Technology and the people using it to effect change are at the heart of the open knowledge movement and at OKFestival over 60 developers took time out of their busy schedules to sit in the scorching Berlin sun and help OpenCorporates and three NGOs liberate over 10 million data points.
OpenCorporates aims to fulfil a simple mission – have an open URL for every company in the world. Unfortunately, at the moment, most data about companies is not open, it’s locked away in PDFs and on government and company websites making it nearly impossible to link it back to the company itself. While governments – the owners of a significant amount of corporate data – have embraced open data and have even expressed their willingness to open up company registries for example, gaining access to this data in open formats has been slow; while we wait, citizens are deprived of essential information needed to understand the complicated corporate web. OpenCorporates is not waiting and for the last years they their tiny team has been scraping government and company websites to populate an open database of corporate information.
While fulfilling their mission requires more people than their tiny seven person team can provide and over the years, people have continually reached out to OpenCorporates to find out how they can contribute to their growing database of corporate data, there was no straightforward way for the community to contribute. The team decided that they would harness the energy and enthusiasm generated at OKFestival as well as mobilise the abundances of civic minded developers lurking around the Kulturbrauerei (the festival venue, a massive former brewery complex) in order to launch their new crowd-scraping platform, Missions. To kick things off, they set an ambitious challenge: liberate 10 million data points in only 10 days by empowering the community to write scrapers, computer programmes that extract data from human-readable content. According to Hera Hussain, Community Manager at OpenCorporates and the mastermind behind the initiative:
Mission Accomplished! During OKFestival alone, 6 million data points were added to the database! Those combined with the 6 million added in the 7 days leading up to the festival, meant that the open data community didn’t just meet challenge, they demolished it! The idea to run the #FlashHacks campaign came together months before, at another open event, Transparency Camp, organised by the Sunlight Foundation. OpenCorporates decided they’d team up with three NGOs at OKFestival (Open Knowledge Germany, Code for Africa and Sunlight Foundation) in order to scrape information about German companies, African licence data and US political finance data. By partnering with these three organisations who require access to this data to do the work that they do, it made the whole campaign more tangible for participants who were able to see exactly why they were spending hours in the heat writing bots.
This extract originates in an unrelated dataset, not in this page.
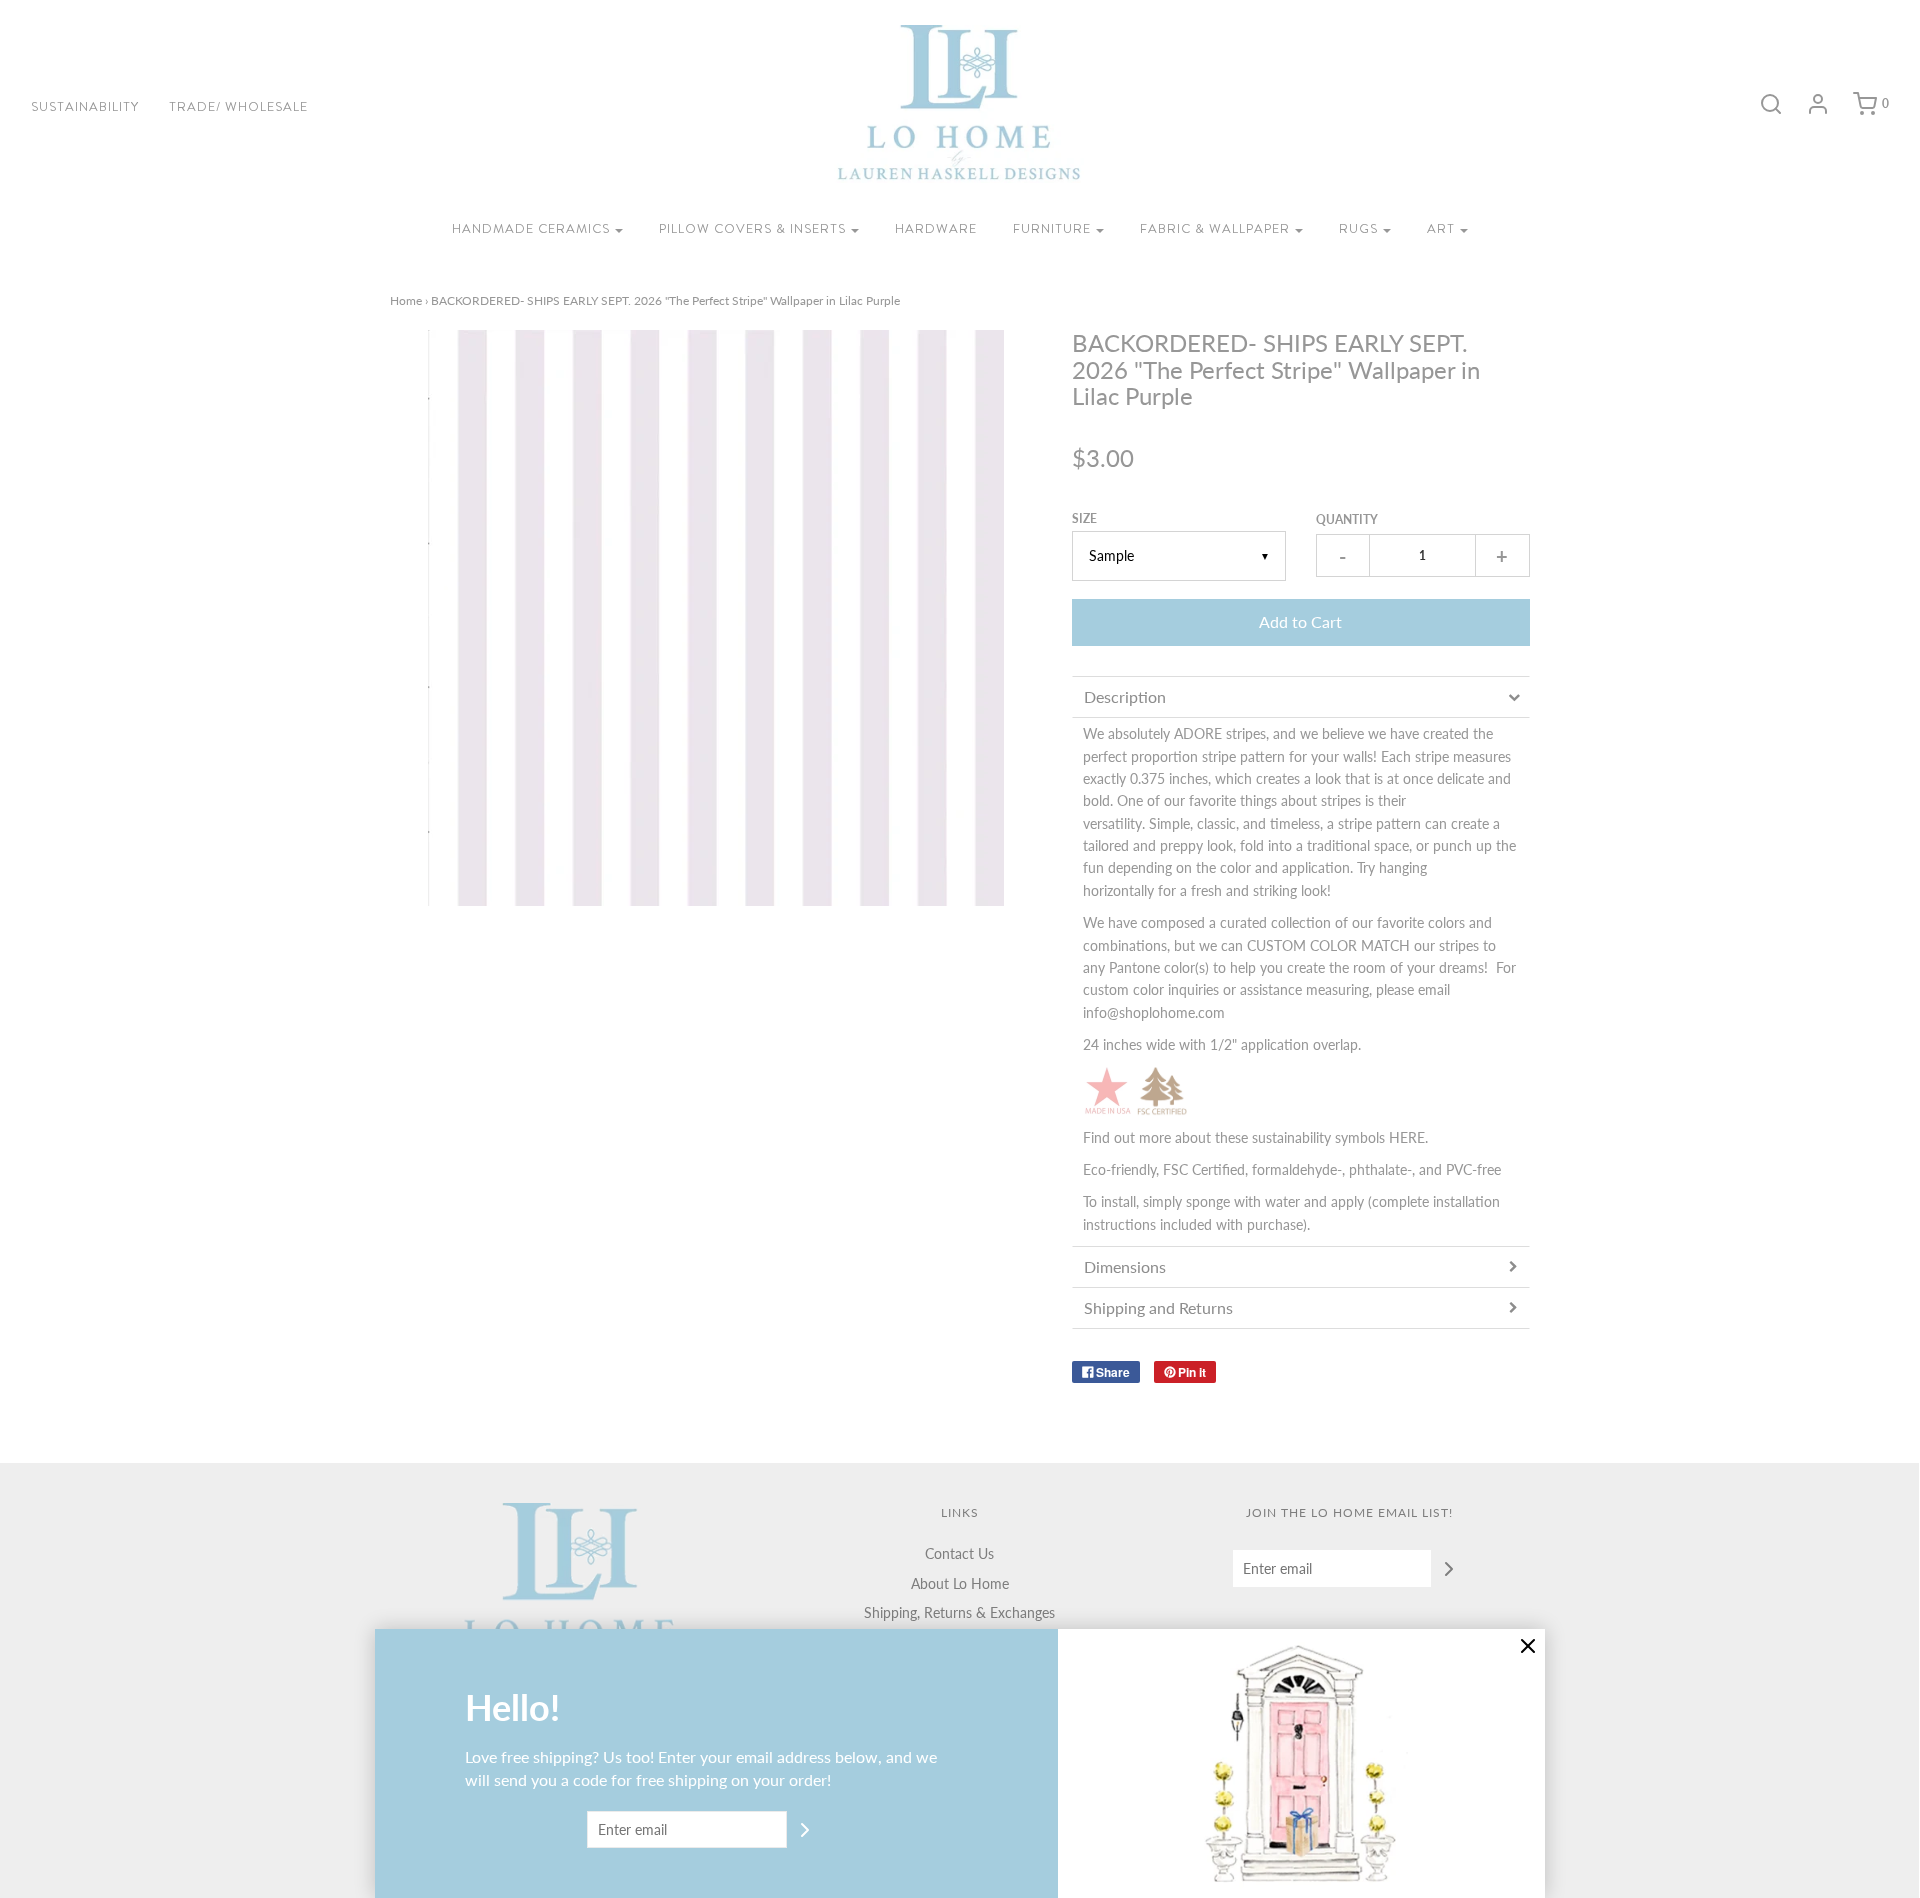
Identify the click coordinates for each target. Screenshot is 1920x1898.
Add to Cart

While opening up data was a clear goal of the #FlashHacks campaign, OpenCorporates also had another mission – to celebrate and teach the art and science of an essential tool used by the open data and open knowledge movement – scrapers. This goal – perhaps more important in the long run – was also an astonishing success! Experienced developers were paired with other developers who had never written scrapers before and non-developers came along to help find datasets to be scraped! Hera described the amazing energy and the enthusiasm to teach stating
She enjoyed being able to directly experience to the excitement displayed by developers who had never written scrapers before, writing their first scraper and realising the contribution they could make to an NGO with just a few hours of their time.
When asked why Hera and the OpenCorporates team chose to launch this new platform and #FlashHacks campaign at OKFestival, Hera said “There isn’t a better place to do this than OKFest, everybody who is anybody in the open data movement was there; there was an incredible buzz about it!” Despite a jam packed programme to compete with, people turned up in droves to contribute anywhere from a few hours to a few days of their time to opening up data. OKFestival demonstrated that collaboration, sharing and participation are more than values preached by the open movement, they are the driving forces that make it possible to scrape 10 million data points in 10 days. We are awaiting our next mission.